The offer of sale of the State's Bank Hapoalim shares was closed with an over-subscription rate of 1.73. The closing price was fixed at NIS 11.56 per share, compared with a minimum price of NIS 11.28 per share. The figures for the public tender were published on Wednesday.
Those receiving share allocations included 25 leading European institutional investors, among them HSBC, Schroeder, and Credit Lyonnais. Other large bodies, however, such as Fidelity and Hermes, did not receive allocations.
The State sold its remaining 17.3% holding in the bank in the issue, raising NIS 2.4 billion. NIS 2.1 billion was raised from the public and NIS 300 million from Bank Hapoalim employees, who received a 25% discount on the minimum price. The issue was the largest in the history of the Tel Aviv Stock Exchange.
Estimates are that overseas institutional investors acquired 15% of the issue, constituting about 2.5% of the bank's shares. At the same time, there was a wide distribution of shares, with no single investor purchasing more than 0.5% of the shares. It is known that the bank's controlling shareholders did not acquire shares in the issue.
Following the sale, the State currently holds no shares in two of the four banks included in the arrangement: Bank Hapoalim and United Mizrahi Bank. The State still retains a controlling interests of 40% in Bank Leumi and 56% in Discount Bank.
"The system proved itself", said State of Israel Properties general manager Shimon Gal. "There was no precedent for an issue of this size on the Tel Aviv Stock Exchange. The special structure chosen for the issue enabled it to take place. Since there were fluctuations on the market, we constructed a special modular structure designed to solve that problem." According to Gal, it was the first time the State had used this modular issue method.
The method allowed investors to choose among eight alternatives of options and shares, with priority being given to those ordering more shares relative to options.
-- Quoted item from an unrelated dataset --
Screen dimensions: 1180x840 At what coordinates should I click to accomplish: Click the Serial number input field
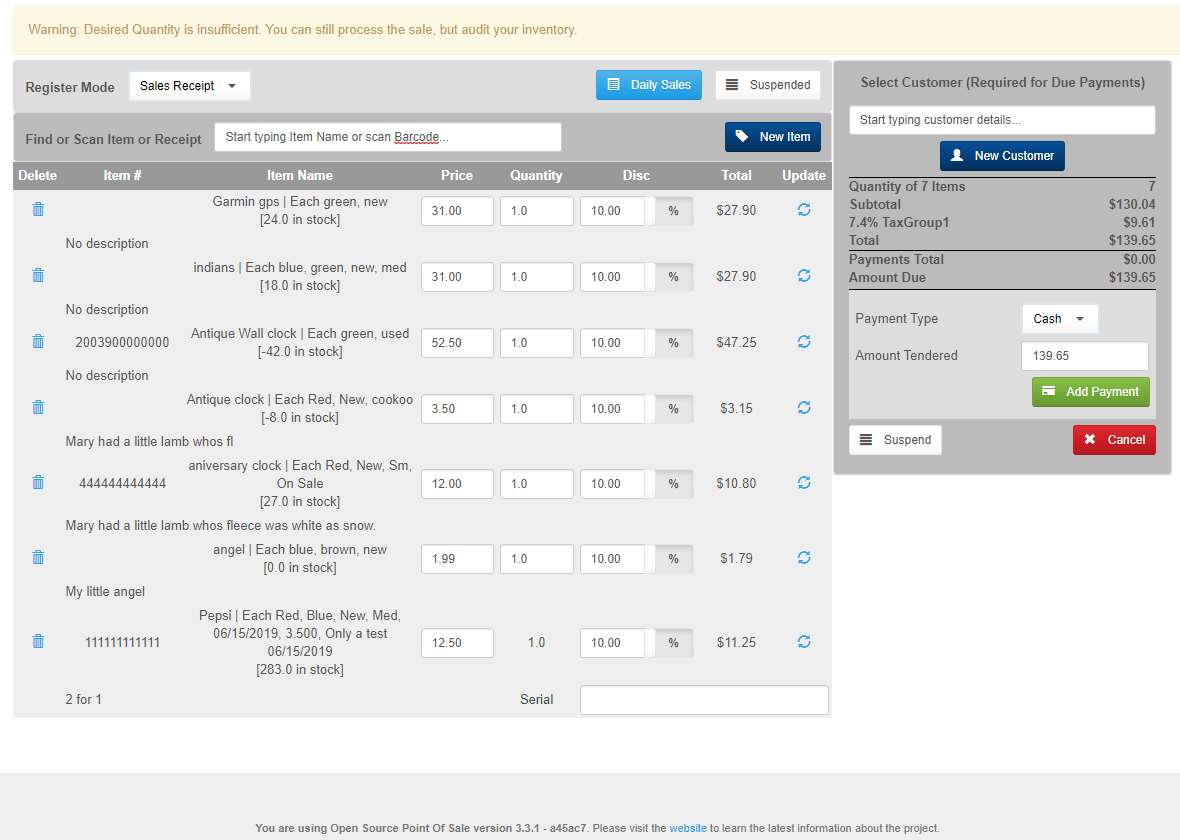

Most orders were for the eighth (G) alternative.
Lehman Brothers Israel general manager Ron Lubash, one of the overseas distributors for the issue, said, "The issue ended above the upper bound of the range, with very lively participation of foreigners. Foreign investors injected approximately NIS 1 billion in orders.
"The combination of overseas marketing with the fact that the local market has become deep and fluid enabled $500 million in shares to be sold on the Tel Aviv market. Until quite recently, such a thing would have been unimaginable. When we went on the European road show, we were almost the only ones, and a gloomy mood prevailed in the markets. During the road show, we were glad to see a 180% turnaround."